▸ WHAT TO PRODUCE
From the entries that follow, copy each line in which "computer" appears.

▸ AVAILABLE DATA
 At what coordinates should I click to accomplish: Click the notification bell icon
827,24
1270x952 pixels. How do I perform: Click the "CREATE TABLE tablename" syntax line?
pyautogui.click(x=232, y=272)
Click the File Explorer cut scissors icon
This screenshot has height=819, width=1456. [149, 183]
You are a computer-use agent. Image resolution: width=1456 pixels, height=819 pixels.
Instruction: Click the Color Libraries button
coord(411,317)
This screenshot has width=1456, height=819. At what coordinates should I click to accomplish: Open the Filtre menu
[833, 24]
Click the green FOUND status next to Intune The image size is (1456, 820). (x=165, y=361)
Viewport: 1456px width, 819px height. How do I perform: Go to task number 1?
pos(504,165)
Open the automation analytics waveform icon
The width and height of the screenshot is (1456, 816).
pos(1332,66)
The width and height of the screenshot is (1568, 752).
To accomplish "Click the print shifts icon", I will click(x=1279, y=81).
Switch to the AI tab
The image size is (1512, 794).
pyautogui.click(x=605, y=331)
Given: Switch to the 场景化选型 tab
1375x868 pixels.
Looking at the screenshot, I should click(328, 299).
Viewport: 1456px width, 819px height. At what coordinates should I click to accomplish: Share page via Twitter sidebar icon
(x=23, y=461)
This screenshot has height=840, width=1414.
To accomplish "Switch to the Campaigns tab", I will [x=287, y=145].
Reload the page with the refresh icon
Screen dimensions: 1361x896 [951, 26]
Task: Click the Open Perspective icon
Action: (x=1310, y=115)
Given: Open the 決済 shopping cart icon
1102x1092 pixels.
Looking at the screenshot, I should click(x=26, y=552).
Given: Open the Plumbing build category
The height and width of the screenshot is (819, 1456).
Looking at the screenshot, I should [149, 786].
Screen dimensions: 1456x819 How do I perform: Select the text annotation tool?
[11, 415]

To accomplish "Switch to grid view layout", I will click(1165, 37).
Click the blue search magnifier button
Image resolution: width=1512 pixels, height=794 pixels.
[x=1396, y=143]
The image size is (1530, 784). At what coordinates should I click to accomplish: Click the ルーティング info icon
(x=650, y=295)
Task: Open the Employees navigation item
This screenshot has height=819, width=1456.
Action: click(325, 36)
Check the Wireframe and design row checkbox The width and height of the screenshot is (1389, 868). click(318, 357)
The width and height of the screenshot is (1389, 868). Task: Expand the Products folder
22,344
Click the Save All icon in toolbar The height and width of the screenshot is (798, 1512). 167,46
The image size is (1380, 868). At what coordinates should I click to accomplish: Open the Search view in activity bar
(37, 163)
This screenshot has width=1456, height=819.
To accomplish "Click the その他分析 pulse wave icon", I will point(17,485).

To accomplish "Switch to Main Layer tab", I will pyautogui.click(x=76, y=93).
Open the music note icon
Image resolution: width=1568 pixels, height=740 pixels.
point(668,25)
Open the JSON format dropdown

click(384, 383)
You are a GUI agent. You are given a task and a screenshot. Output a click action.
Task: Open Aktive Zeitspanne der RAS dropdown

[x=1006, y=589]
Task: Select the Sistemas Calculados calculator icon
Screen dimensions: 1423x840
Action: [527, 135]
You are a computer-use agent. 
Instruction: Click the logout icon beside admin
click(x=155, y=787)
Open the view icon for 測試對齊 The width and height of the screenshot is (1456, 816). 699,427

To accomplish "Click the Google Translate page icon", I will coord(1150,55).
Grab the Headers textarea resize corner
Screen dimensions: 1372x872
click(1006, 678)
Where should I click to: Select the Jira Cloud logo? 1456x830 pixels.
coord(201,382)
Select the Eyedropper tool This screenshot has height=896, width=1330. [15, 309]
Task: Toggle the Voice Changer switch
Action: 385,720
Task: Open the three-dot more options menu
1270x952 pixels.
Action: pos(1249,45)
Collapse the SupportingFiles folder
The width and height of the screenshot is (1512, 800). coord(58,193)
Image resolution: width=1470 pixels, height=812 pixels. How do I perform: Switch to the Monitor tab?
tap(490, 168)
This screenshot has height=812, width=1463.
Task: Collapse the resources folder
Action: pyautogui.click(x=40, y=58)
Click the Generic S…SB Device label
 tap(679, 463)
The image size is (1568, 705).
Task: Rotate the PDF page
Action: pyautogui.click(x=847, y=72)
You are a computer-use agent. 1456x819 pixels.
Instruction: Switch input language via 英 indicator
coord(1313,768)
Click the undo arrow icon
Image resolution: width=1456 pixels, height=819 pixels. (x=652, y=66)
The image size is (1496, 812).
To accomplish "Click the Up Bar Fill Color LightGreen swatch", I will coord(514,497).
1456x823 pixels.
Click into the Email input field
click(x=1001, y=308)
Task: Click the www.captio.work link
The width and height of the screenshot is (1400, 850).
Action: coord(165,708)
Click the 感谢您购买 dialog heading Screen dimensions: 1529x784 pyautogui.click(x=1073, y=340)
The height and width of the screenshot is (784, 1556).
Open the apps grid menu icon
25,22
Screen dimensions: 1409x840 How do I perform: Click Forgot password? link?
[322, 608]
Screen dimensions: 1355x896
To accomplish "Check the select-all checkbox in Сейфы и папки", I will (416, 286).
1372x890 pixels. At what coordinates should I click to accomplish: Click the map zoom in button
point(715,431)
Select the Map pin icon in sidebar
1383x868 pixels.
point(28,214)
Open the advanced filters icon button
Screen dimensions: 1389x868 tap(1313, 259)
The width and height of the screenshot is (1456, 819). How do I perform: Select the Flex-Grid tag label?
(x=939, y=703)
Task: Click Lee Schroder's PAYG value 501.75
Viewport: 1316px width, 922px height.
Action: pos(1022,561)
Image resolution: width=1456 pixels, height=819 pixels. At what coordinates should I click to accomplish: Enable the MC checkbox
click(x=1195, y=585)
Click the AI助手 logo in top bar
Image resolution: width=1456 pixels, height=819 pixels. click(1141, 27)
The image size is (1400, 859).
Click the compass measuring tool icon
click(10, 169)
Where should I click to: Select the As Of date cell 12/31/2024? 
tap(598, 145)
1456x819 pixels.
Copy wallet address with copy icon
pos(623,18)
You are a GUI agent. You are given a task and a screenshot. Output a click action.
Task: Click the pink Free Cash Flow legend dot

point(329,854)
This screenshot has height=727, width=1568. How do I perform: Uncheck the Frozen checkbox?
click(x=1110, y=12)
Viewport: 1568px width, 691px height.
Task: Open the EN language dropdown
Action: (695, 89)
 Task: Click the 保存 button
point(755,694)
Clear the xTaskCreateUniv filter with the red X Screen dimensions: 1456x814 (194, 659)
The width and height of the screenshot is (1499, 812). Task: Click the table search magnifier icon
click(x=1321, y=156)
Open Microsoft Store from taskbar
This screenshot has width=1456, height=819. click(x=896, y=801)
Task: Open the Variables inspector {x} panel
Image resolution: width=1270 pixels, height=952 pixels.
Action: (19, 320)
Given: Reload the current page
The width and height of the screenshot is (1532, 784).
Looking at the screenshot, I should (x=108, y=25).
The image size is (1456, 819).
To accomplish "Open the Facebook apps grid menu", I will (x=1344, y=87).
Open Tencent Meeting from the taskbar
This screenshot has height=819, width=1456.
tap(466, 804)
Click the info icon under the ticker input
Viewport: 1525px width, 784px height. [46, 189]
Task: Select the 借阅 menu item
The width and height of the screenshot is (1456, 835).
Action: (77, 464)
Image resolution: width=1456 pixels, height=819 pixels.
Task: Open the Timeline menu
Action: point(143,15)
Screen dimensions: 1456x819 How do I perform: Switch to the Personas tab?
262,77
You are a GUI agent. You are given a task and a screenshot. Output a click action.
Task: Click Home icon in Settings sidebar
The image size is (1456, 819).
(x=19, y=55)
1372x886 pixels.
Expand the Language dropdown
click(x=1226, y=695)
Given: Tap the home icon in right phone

▸ ANSWER SECTION
You are a computer-use agent. Image resolution: width=1456 pixels, height=819 pixels.
You are a computer-use agent. 
You are a computer-use agent. 1456x819 pixels.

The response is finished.